> _DIRECTIVE_:
In the records, edit the lines starting at the one containing "You are a computer-use agent. Image resolution: width=840" and ending at the one containing "point(831,50)": reproduce those lines with "knob" replaced by "handle" and everything else unchanged.

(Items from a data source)
++++

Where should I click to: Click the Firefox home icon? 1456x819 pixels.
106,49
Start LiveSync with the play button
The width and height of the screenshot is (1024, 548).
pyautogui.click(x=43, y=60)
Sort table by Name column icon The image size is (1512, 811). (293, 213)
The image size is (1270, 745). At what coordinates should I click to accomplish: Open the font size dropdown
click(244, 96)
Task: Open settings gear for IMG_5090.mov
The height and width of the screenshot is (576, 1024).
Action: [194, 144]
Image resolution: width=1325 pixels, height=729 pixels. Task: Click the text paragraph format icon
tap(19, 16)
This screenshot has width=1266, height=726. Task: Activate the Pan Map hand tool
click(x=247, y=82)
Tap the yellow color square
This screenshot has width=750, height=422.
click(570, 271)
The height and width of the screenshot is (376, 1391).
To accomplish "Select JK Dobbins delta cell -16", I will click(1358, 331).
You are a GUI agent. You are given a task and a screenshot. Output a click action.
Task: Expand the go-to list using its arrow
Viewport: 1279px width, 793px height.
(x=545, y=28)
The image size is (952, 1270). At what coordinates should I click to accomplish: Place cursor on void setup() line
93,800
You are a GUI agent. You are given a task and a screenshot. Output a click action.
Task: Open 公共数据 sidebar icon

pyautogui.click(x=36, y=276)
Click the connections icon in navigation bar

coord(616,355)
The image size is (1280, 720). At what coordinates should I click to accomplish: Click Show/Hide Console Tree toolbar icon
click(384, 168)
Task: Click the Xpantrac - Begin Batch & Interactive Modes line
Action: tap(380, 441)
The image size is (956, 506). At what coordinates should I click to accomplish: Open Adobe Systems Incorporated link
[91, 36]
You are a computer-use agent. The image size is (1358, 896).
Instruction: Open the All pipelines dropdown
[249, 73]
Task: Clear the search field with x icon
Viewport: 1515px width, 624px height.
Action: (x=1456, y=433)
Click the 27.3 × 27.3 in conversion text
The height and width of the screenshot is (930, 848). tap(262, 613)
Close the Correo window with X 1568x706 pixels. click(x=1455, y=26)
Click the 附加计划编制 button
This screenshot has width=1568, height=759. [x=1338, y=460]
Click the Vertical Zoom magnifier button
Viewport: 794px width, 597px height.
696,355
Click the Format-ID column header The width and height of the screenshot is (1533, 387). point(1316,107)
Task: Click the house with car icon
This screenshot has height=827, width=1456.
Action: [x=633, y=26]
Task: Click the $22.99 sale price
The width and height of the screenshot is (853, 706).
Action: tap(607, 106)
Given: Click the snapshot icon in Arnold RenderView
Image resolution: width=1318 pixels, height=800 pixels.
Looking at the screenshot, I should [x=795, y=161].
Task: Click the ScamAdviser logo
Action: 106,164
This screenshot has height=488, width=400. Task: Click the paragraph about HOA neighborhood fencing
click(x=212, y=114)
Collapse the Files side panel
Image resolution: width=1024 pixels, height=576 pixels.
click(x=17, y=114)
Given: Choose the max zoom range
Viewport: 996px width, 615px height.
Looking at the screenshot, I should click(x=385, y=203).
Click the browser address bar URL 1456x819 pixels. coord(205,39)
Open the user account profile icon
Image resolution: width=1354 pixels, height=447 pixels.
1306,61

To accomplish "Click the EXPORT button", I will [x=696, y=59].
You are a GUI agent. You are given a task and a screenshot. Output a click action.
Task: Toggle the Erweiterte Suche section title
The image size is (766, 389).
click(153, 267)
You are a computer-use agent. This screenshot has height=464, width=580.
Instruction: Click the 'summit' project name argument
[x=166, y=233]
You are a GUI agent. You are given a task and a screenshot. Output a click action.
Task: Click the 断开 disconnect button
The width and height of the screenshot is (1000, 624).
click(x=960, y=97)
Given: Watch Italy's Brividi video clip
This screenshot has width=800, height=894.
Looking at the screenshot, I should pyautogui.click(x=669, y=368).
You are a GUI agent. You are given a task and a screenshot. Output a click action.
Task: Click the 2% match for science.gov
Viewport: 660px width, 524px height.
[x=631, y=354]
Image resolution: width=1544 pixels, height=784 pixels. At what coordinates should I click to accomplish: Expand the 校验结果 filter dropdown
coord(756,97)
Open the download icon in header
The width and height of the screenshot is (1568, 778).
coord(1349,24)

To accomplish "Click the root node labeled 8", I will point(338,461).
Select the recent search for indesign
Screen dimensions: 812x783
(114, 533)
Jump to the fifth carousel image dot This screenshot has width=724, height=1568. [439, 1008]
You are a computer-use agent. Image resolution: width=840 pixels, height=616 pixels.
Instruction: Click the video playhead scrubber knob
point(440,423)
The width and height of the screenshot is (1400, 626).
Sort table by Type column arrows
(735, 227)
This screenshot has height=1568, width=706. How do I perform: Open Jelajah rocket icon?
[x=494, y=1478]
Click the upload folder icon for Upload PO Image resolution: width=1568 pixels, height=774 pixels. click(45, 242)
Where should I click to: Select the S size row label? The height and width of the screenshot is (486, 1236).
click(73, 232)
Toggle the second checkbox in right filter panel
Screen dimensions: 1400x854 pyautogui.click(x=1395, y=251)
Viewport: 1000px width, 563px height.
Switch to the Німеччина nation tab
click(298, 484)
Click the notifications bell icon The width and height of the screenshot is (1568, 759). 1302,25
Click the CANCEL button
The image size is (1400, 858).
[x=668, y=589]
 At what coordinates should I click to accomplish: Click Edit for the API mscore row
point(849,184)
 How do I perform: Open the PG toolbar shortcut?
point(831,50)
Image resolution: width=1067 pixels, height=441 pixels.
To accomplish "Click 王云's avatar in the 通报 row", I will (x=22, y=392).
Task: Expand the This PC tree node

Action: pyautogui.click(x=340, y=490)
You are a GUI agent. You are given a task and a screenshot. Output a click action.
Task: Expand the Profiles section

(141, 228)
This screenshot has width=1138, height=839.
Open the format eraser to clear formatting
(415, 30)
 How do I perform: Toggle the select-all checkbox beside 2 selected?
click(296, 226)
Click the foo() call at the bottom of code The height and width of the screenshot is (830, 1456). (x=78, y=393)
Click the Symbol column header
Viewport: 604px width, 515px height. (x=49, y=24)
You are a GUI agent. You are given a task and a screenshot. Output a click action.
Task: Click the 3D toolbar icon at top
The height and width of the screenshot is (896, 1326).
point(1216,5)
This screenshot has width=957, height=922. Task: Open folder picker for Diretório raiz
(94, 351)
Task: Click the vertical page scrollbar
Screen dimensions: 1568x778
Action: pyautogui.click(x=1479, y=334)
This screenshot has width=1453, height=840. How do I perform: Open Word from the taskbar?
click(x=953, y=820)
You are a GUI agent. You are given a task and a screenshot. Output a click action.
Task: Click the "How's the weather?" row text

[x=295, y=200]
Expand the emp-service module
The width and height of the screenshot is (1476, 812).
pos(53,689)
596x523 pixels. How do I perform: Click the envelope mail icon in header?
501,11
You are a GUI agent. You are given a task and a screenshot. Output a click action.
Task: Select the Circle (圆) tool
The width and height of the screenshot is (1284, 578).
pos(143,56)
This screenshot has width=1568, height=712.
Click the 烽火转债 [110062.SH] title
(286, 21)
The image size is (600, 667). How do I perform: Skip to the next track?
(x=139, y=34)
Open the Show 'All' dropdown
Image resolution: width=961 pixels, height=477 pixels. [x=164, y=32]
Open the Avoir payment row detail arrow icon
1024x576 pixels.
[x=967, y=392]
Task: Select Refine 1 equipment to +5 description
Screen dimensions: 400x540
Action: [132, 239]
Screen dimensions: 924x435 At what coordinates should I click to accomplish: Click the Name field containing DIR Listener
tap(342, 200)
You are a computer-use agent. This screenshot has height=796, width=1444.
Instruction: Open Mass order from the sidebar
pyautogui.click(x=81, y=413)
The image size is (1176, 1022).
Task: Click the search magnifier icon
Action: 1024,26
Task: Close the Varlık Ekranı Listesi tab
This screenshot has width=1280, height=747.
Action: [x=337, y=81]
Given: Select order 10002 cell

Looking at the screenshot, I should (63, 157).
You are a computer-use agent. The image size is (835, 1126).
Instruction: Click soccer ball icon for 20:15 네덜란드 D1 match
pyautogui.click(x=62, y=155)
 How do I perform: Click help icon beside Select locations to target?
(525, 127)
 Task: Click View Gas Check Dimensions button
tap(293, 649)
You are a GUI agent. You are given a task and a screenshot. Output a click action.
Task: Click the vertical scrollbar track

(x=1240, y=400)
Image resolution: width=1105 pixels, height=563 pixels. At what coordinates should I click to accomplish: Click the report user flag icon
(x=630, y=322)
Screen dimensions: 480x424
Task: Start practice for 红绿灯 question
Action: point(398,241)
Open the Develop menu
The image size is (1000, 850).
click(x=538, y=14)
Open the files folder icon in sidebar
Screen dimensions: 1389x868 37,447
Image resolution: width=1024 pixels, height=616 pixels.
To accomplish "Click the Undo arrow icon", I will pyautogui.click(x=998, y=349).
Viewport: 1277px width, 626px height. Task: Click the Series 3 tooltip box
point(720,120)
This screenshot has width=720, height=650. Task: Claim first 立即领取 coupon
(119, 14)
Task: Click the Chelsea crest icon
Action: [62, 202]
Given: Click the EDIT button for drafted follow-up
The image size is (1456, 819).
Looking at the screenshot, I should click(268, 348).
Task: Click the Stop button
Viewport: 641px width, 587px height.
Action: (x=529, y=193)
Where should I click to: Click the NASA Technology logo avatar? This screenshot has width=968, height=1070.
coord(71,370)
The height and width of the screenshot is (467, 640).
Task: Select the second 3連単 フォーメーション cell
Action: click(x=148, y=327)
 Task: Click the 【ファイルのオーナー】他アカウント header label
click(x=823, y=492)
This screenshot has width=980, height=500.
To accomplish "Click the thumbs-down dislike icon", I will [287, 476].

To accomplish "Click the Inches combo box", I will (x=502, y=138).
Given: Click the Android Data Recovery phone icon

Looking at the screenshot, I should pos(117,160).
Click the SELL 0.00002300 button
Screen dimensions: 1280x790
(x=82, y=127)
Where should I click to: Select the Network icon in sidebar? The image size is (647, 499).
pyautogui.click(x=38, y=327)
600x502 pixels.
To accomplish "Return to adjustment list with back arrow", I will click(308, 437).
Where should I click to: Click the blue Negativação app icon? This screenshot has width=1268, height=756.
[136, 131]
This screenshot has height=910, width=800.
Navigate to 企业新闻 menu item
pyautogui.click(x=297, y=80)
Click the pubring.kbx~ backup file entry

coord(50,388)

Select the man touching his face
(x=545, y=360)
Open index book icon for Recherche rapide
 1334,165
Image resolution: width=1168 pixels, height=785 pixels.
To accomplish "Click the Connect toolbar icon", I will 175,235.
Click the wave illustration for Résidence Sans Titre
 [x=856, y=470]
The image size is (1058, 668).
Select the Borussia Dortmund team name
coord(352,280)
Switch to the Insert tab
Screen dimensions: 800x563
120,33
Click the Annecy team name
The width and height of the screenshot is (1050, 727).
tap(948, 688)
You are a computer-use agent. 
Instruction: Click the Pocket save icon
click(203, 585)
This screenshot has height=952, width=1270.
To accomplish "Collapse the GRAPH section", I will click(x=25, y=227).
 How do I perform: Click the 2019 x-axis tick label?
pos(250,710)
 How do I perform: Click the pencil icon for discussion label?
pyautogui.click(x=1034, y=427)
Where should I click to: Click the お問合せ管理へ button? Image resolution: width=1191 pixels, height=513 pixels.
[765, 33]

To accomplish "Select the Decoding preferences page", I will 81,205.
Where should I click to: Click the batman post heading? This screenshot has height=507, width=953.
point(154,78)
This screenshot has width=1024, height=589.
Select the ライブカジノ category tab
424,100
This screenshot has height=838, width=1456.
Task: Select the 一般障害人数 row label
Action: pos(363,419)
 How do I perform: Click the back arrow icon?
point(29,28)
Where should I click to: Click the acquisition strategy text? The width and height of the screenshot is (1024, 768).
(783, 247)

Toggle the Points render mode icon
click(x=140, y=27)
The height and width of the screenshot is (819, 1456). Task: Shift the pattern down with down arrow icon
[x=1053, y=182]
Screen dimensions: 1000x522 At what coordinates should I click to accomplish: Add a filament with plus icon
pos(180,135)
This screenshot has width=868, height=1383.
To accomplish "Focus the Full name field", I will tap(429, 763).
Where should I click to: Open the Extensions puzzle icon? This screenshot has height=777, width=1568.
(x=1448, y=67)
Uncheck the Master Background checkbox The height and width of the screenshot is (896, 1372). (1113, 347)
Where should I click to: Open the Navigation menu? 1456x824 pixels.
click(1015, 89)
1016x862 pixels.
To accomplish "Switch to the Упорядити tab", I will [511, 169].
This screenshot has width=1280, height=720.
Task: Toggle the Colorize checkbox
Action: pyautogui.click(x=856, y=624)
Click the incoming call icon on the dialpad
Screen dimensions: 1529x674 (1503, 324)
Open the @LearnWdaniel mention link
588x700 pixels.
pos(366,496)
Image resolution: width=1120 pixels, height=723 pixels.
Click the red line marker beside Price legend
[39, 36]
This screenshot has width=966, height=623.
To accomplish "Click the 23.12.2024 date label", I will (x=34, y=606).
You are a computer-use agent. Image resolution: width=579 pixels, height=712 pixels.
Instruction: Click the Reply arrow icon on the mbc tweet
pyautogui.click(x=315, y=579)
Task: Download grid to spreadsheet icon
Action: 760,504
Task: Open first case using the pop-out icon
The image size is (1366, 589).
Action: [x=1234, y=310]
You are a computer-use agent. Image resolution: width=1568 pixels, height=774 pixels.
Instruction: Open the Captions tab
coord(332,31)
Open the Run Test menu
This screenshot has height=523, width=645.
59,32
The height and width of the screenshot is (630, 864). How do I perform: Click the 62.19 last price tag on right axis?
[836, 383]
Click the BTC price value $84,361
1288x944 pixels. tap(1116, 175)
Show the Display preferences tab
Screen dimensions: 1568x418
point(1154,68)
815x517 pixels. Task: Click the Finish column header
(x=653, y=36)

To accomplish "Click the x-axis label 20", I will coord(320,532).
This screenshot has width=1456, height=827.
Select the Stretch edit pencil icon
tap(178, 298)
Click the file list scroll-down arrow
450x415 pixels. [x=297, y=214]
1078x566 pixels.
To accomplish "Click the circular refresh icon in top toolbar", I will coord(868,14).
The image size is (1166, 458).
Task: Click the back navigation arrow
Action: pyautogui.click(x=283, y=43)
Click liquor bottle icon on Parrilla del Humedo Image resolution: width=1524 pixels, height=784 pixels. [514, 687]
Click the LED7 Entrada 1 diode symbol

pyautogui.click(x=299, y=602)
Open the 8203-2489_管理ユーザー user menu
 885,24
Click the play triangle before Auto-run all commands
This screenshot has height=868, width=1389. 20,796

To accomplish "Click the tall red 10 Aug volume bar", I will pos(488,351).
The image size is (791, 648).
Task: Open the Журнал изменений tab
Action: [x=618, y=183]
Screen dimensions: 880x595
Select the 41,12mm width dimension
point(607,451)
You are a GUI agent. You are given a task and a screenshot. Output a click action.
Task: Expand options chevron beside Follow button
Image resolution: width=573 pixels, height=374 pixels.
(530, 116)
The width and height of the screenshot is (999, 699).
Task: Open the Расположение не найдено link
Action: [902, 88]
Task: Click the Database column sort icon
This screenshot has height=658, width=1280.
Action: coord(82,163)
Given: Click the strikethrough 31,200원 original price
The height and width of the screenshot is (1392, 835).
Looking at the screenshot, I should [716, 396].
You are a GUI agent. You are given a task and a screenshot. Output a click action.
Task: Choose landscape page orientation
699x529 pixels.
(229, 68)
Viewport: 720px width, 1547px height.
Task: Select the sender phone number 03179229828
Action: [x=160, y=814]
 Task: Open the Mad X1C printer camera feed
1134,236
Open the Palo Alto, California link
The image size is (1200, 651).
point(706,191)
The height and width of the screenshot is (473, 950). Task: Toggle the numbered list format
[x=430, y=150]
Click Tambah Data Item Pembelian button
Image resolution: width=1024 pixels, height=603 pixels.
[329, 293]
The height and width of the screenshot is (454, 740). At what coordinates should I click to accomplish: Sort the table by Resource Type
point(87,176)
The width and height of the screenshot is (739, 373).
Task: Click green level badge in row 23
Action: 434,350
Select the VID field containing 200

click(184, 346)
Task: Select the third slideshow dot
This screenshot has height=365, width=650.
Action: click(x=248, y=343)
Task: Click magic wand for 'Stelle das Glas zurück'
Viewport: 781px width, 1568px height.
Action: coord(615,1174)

++++

> _EXERCISE OUTPUT_:
You are a computer-use agent. Image resolution: width=840 pixels, height=616 pixels.
Instruction: Click the video playhead scrubber handle
point(440,423)
The width and height of the screenshot is (1400, 626).
Sort table by Type column arrows
(735, 227)
This screenshot has height=1568, width=706. How do I perform: Open Jelajah rocket icon?
[x=494, y=1478]
Click the upload folder icon for Upload PO Image resolution: width=1568 pixels, height=774 pixels. click(45, 242)
Where should I click to: Select the S size row label? The height and width of the screenshot is (486, 1236).
click(73, 232)
Toggle the second checkbox in right filter panel
Screen dimensions: 1400x854 pyautogui.click(x=1395, y=251)
Viewport: 1000px width, 563px height.
Switch to the Німеччина nation tab
click(298, 484)
Click the notifications bell icon The width and height of the screenshot is (1568, 759). 1302,25
Click the CANCEL button
The image size is (1400, 858).
[x=668, y=589]
 At what coordinates should I click to accomplish: Click Edit for the API mscore row
point(849,184)
 How do I perform: Open the PG toolbar shortcut?
point(831,50)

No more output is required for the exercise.